To prove my point about tijoforyou’s solution as incorrect, it does not work for the test case: “aaaa aaaa aaaa bbbb”, “aaaa aaaa aaaa aaaa”, “aaaa aaaa aaaa aaac”. The first String has 3 lucky words whereas the last two have 4 each. The correct output should be, therefore, the last two Strings. However, after running this on my computer, tijoforyou’s solution outputs the first two Strings instead.
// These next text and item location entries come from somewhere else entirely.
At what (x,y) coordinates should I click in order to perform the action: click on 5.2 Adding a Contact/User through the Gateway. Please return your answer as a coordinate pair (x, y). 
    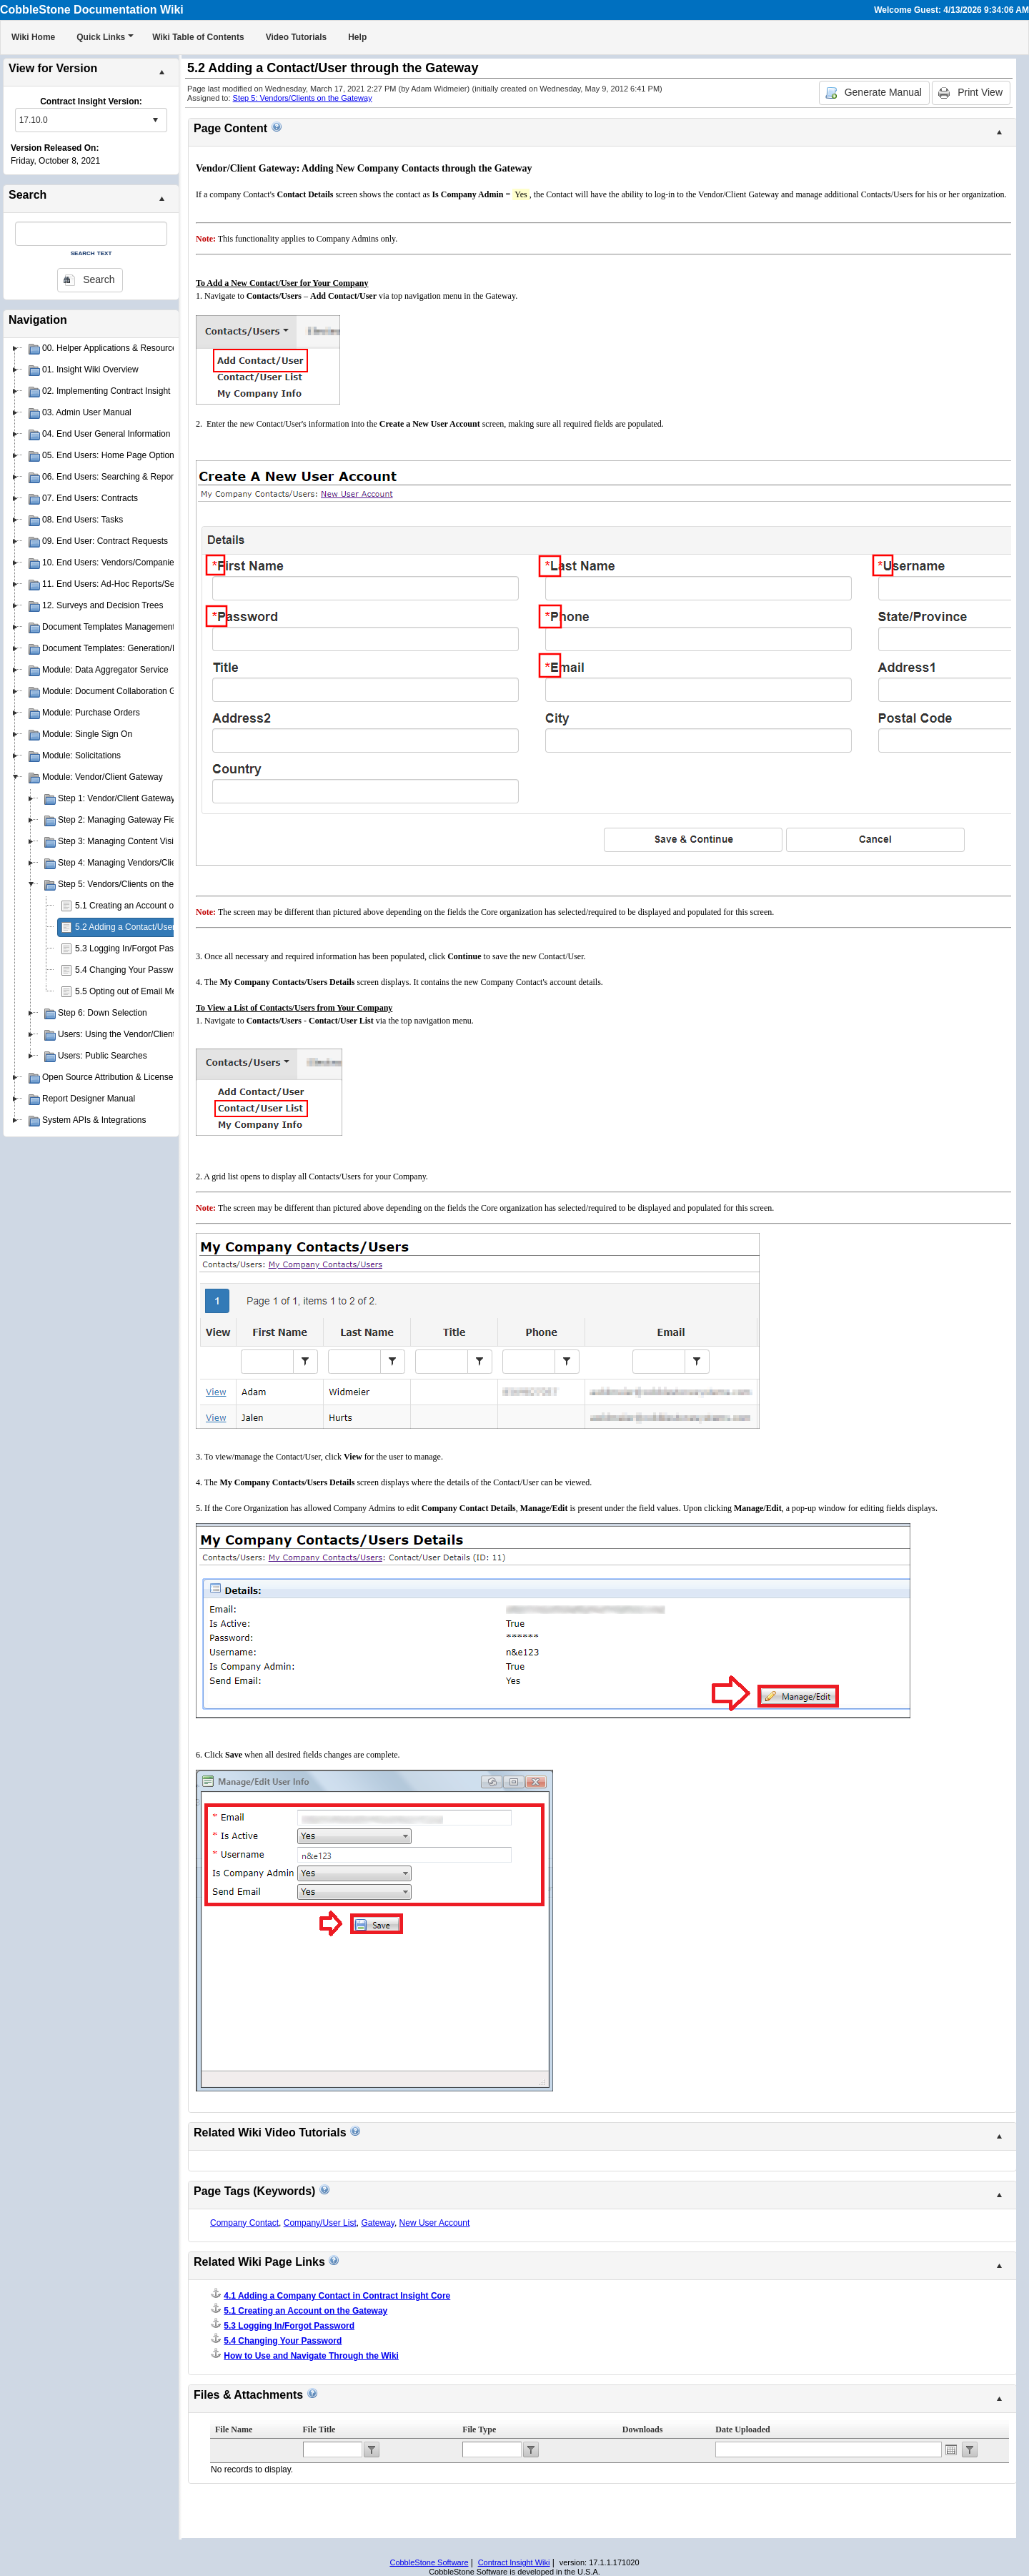
    Looking at the image, I should click on (166, 927).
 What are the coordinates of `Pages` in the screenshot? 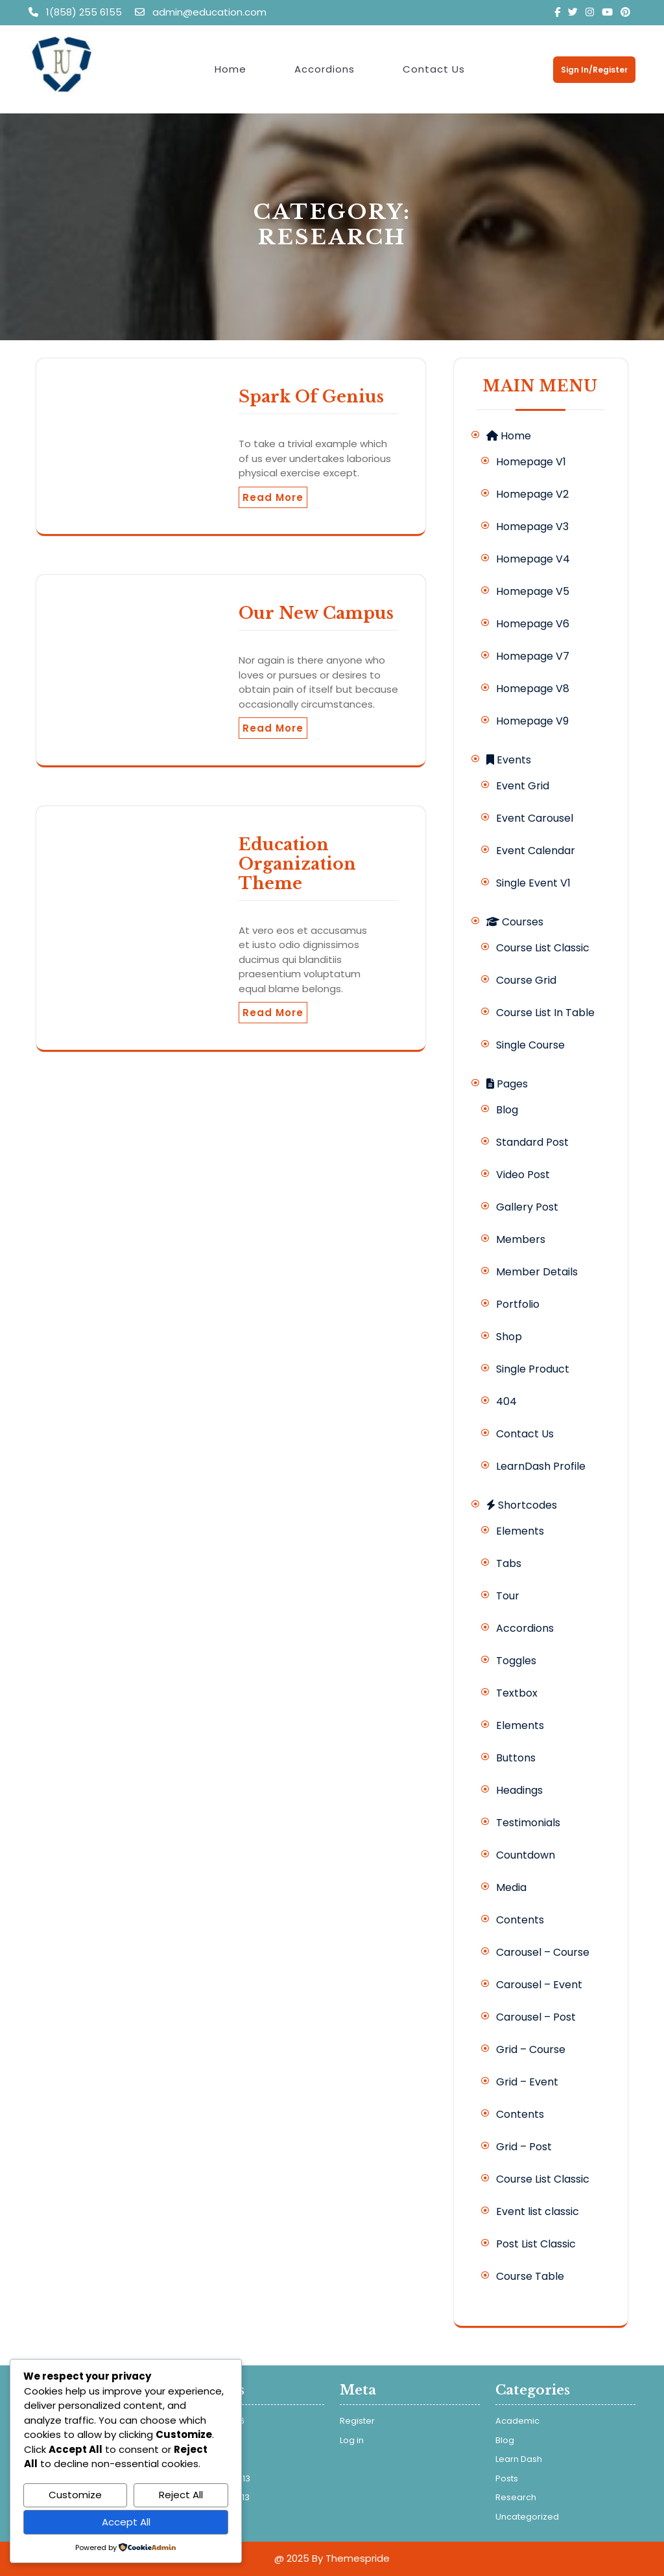 It's located at (507, 1083).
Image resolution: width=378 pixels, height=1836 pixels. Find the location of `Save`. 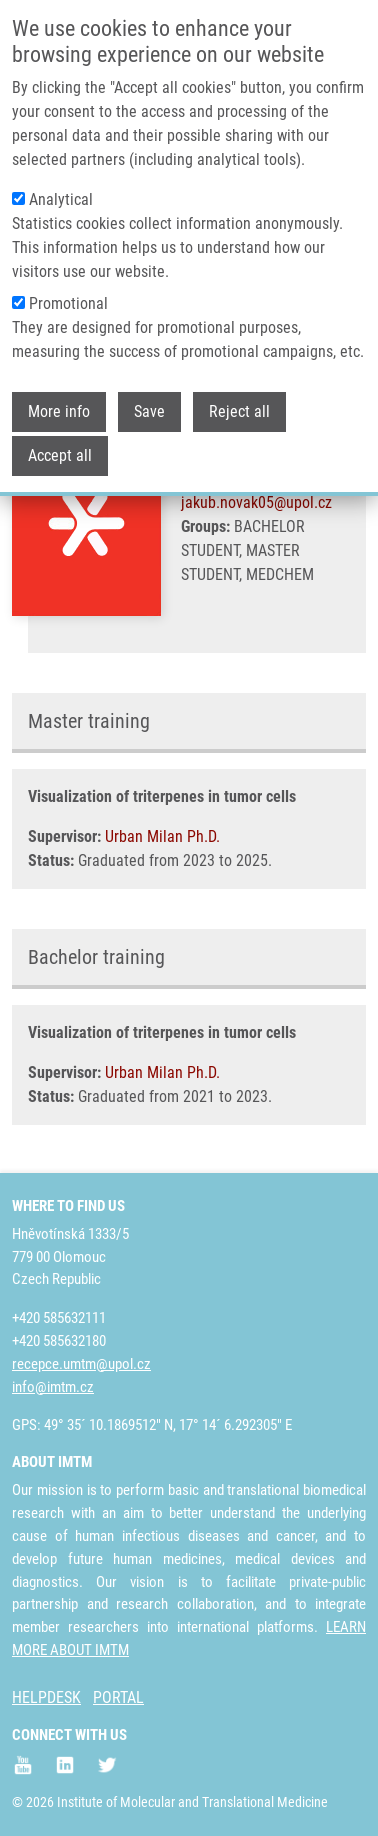

Save is located at coordinates (149, 403).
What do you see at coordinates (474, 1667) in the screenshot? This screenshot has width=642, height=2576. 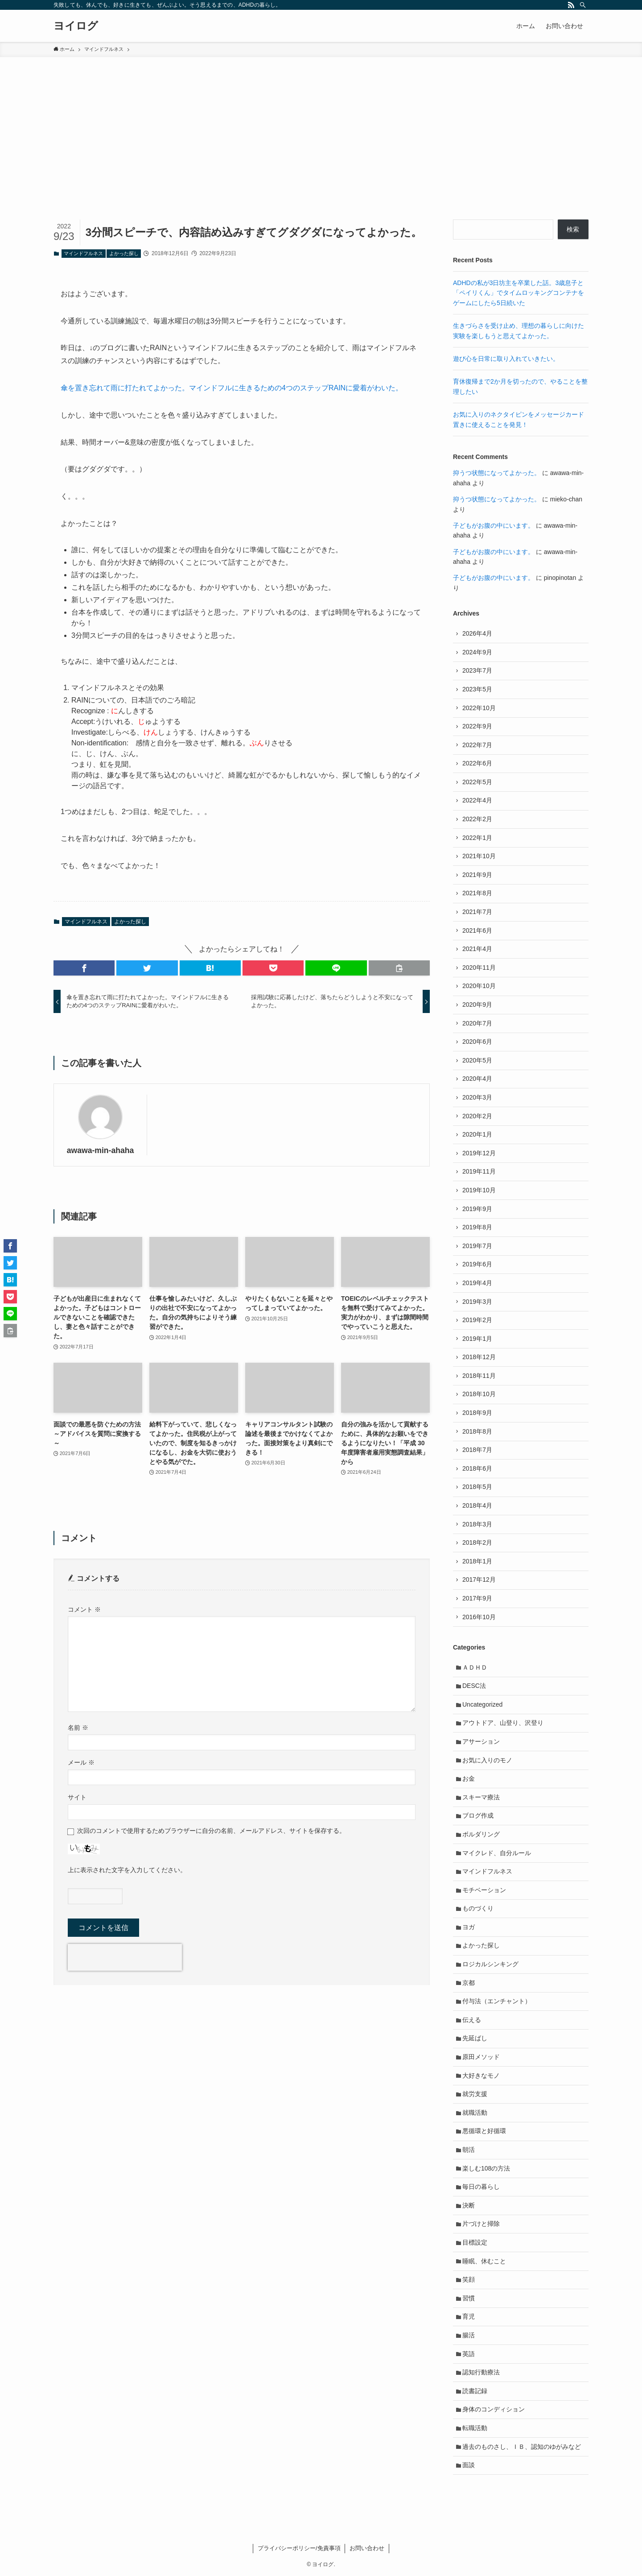 I see `ＡＤＨＤ` at bounding box center [474, 1667].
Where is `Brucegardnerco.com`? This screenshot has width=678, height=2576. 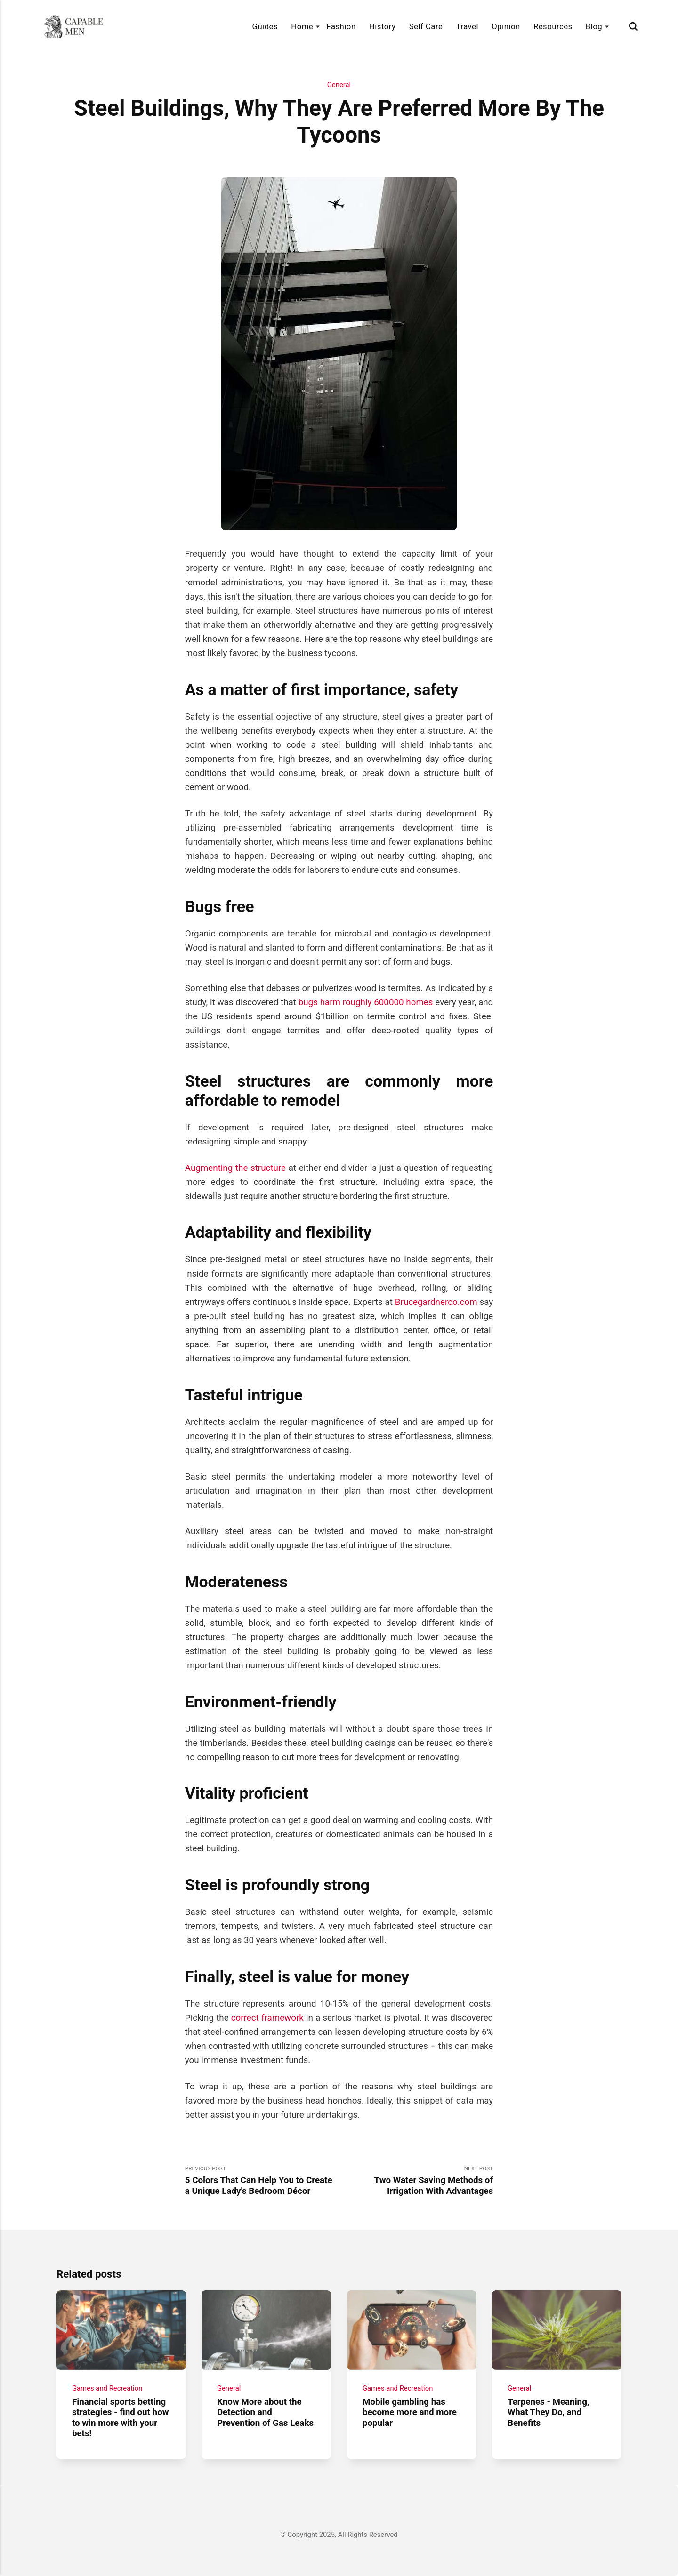
Brucegardnerco.com is located at coordinates (436, 1302).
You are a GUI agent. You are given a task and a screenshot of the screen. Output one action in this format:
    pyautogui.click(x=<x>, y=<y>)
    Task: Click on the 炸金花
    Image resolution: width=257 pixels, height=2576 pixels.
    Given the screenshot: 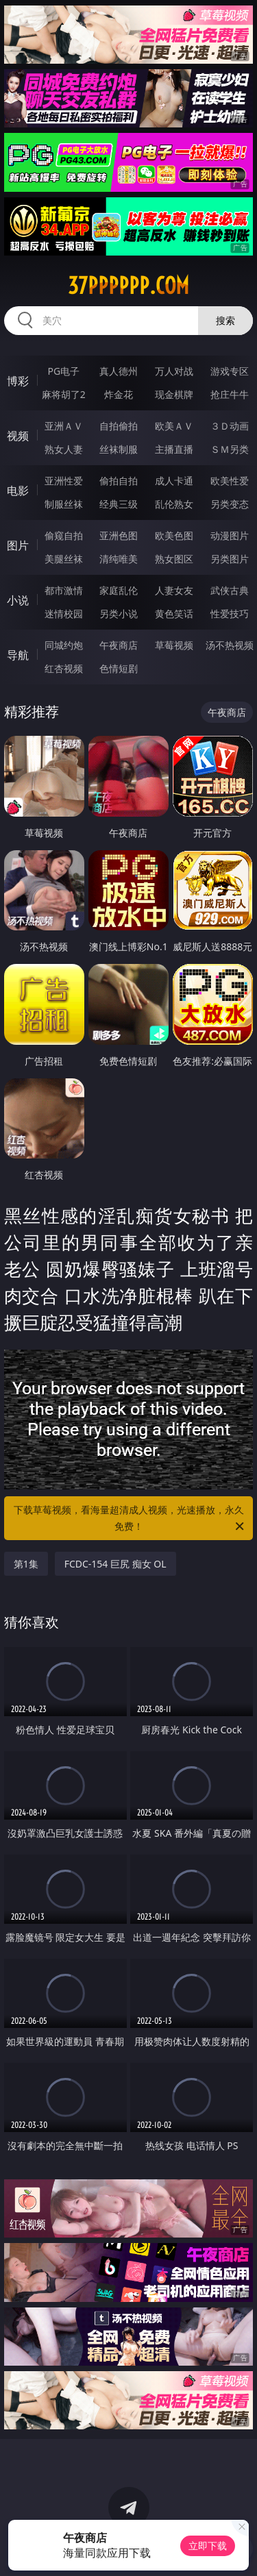 What is the action you would take?
    pyautogui.click(x=118, y=394)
This is because it does not consider the last word of each sentence.
My countLuck method would be like this:
public int countLuck( String s ) {
int luck = 0;
StringTokenizer tokens = new StringTokenizer( s );
while( tokens.hasMoreTokens() ) {
String temp = tokens.nextToken();
int count = 0;
for( int i = 0; i < temp.length(); i++ ) {
if( (int)( temp.charAt( i ) - 'a' ) % 2 == 0 )
count++;
}
if( count >= 4 )
luck++;
}
return luck;
}
even it is not necessary just check the character by character and if character is a letter then calculate whether it is lucky number or not otherwise go on next character if its ’ ’
To prove my point about this solution being incorrect, try this with the test case: “aaaa aaaa aaaa bbbb”, “aaaa aaaa aaaa aaaa”, “aaaa aaaa aaaa aaac”. The first String only has 3 lucky words whereas the last two strings both have 4. Therefore, the correct output should be the 2nd and the 3rd String. However, after running this on my computer, it outputs the first and the second String because it does not consider the last word of the whole sentence.
What about the your solution’s complexities?
What would you use to test this code?
What is the string tokenizer actually doing under the hood?
How can you do this with fewer instruction? At least try to impress…
You need to used the Functions and then used the string. Your string are not automatically called by parameters. Its only possible when function called itself.